• [Brano di riferimento]
Cosa facciamo? Hai voglia di camminare prima? Sì. Allora lasciamo qui la macchina col cesto, torneremo poi. Lì a mezzora dalla cima. Siamo saliti a piedi. Nella meraviglia del bosco lussureggiante, nel suo rigoglio di primavera e di acqua, dopo anni siccitosi. Una fantasmagoria di fiori, di gemme, di tonalità di verdi, di getti, di polloni, fiori, erba, edera e gramigna, i maggiociondoli a destarsi, pronti per i loro sbuffi di giallo.
Fino alla sommità. In pochi minuti di auto into the wild, nella selvaticità, nel silenzio, fino alla goduria, al sublime fatto di deserto umano e folla silvestre. Fino al primo poggio, con la chiesa romanica tutta storta ormai e il prato verde, fitto, tagliato di recente, che arriva fino alla pietra serena vecchia di secoli. Sono deliziosi queste mini topologie agresti in cui l'asfalto, la presenza tumorale ed aggressiva delle funzionalità proautomobilistiche sono semplicemente assenti.

• [Dati]
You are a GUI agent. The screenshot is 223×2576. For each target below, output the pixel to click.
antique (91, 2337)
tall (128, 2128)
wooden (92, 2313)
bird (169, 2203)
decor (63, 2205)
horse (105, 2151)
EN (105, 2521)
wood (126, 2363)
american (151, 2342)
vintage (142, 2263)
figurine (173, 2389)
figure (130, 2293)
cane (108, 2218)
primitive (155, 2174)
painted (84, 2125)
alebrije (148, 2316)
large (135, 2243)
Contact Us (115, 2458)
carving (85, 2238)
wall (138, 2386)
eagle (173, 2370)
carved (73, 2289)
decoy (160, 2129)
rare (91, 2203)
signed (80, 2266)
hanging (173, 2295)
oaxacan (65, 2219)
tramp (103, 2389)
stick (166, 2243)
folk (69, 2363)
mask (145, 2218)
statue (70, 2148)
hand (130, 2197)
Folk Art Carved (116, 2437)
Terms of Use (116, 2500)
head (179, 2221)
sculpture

• [Completa gli esercizi]
a - Riassumi il paragrafo del brano che inizia con "Cosa facciamo?", conservandone i fatti principali.
b - Estrai dal brano la parte che si apre con le parole contenenti "Fino alla sommità." e si chiude con "sono semplicemente assenti.".

• [Soluzioni]
a - Si decide di lasciare la macchina col cesto a mezz'ora dalla cima e di salire a piedi. Il bosco è lussureggiante, rigoglioso di primavera e d'acqua dopo anni di siccità. È pieno di fiori, gemme, tonalità di verde, polloni, erba, edera e gramigna. I maggiociondoli si stanno risvegliando, pronti a fiorire di giallo.

b -
Fino alla sommità. In pochi minuti di auto into the wild, nella selvaticità, nel silenzio, fino alla goduria, al sublime fatto di deserto umano e folla silvestre. Fino al primo poggio, con la chiesa romanica tutta storta ormai e il prato verde, fitto, tagliato di recente, che arriva fino alla pietra serena vecchia di secoli. Sono deliziosi queste mini topologie agresti in cui l'asfalto, la presenza tumorale ed aggressiva delle funzionalità proautomobilistiche sono semplicemente assenti.